3.
Un magistrat païen, voyant un martyr demeurer ferme et triompher des tourments au milieu des chevalets et des lames de fer sortant de la fournaise, commanda qu'on lui frottât tout le corps de miel, et qu'après lui avoir lié les mains derrière le dos on le mit à la renverse, et qu'on l'exposât ainsi aux plus ardents rayons du soleil, afin que celui qui avait surmonté tant d'autres douleurs cédât à celles que lui feraient sentir les aiguillons d'une infinité de mouches.
Il ordonna que l'on menât un autre qui était en la fleur de son âge dans un jardin très délicieux, et que là, au milieu des lis et des roses, et le long d'un petit ruisseau qui avec un doux murmure serpentait à l'entour de ces fleurs, et où le vent en soufflant agréablement agitait un peu les feuilles des arbres, on le couchât sur un lit, et qu'après l'y avoir attaché doucement avec des rubans de soie pour lui ôter tout moyen d'en sortir, on le laissât seul. Chacun s'étant retiré, il fit venir une fort belle courtisane qui se jetta à son cou avec des embrassements lascifs, et, ce qui est horrible seulement à dire, porta ses mains en des lieux que la pudeur. ne permet pas de nommer, afin qu'après avoir excité en lui le désir d'un plaisir criminel, son impudence victorieuse triomphât de sa chasteté.

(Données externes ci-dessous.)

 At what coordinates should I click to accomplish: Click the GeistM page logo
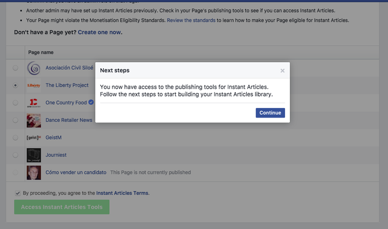click(34, 138)
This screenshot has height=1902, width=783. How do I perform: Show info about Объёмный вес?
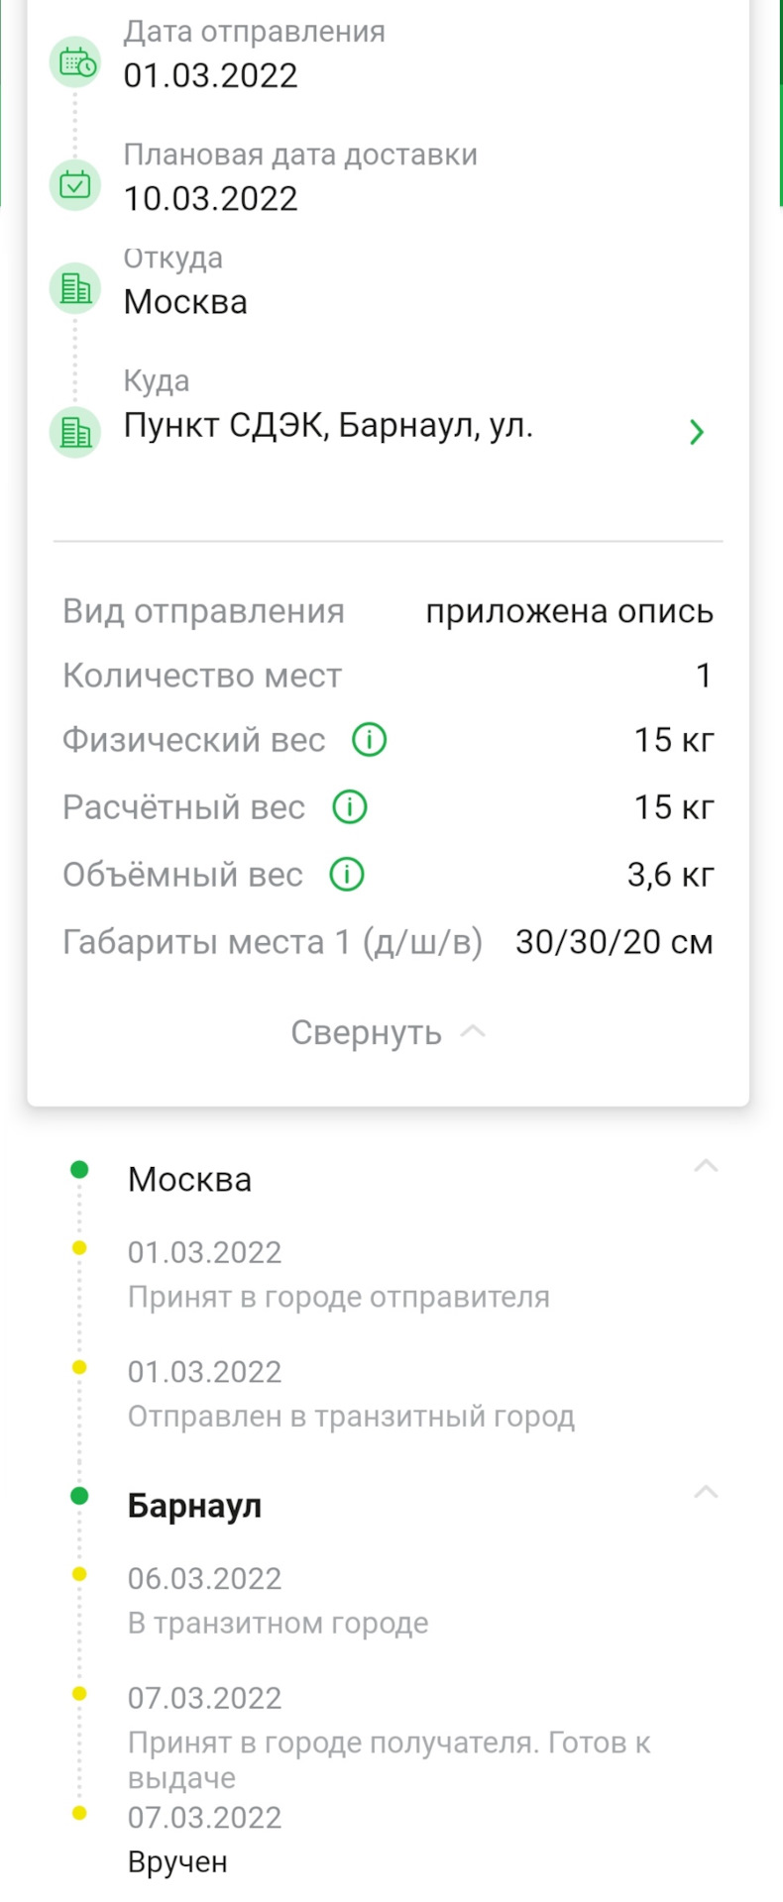pos(347,875)
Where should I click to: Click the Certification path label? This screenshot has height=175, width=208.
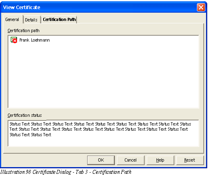(23, 30)
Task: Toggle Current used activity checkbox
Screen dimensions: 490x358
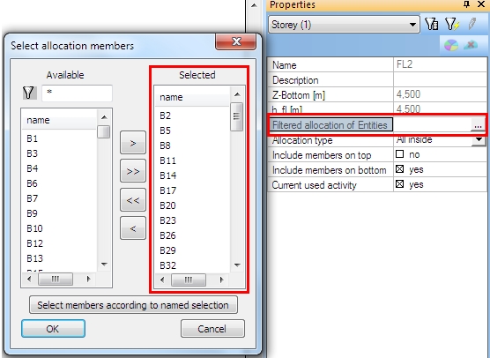Action: tap(399, 184)
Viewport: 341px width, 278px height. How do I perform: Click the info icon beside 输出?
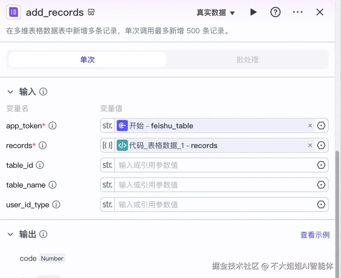43,234
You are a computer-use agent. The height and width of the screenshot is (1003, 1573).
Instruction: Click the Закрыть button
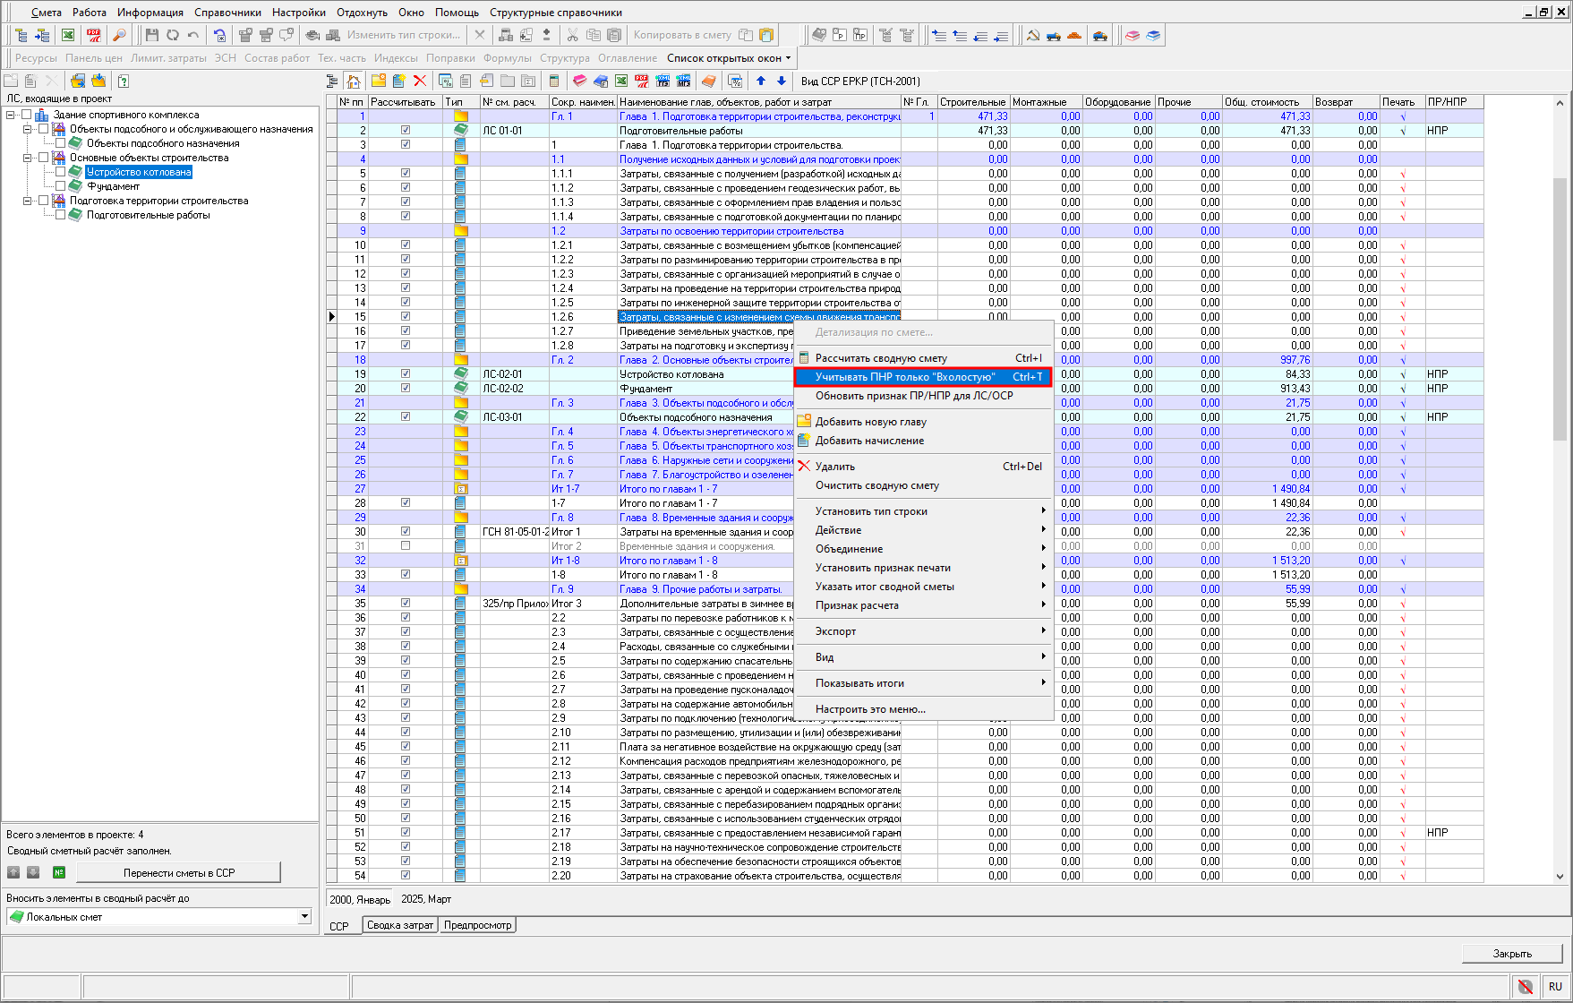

Ce généreux soldat de Jésus-Christ ne savait en cet état ni que faire ni à quoi se résoudre, car se fût-il laissé vaincre par les délices après avoir résisté à tant de tourments ? Enfin par une inspiration divine il se coupa la langue avec les dents, et en la crachant au visage de cette, effrontée qui le baisait il éteignit, par l'extrême douleur qu'il se fit à lui-même, les sentiments de volupté qui eussent pu s'allumer dans sa chair fragile.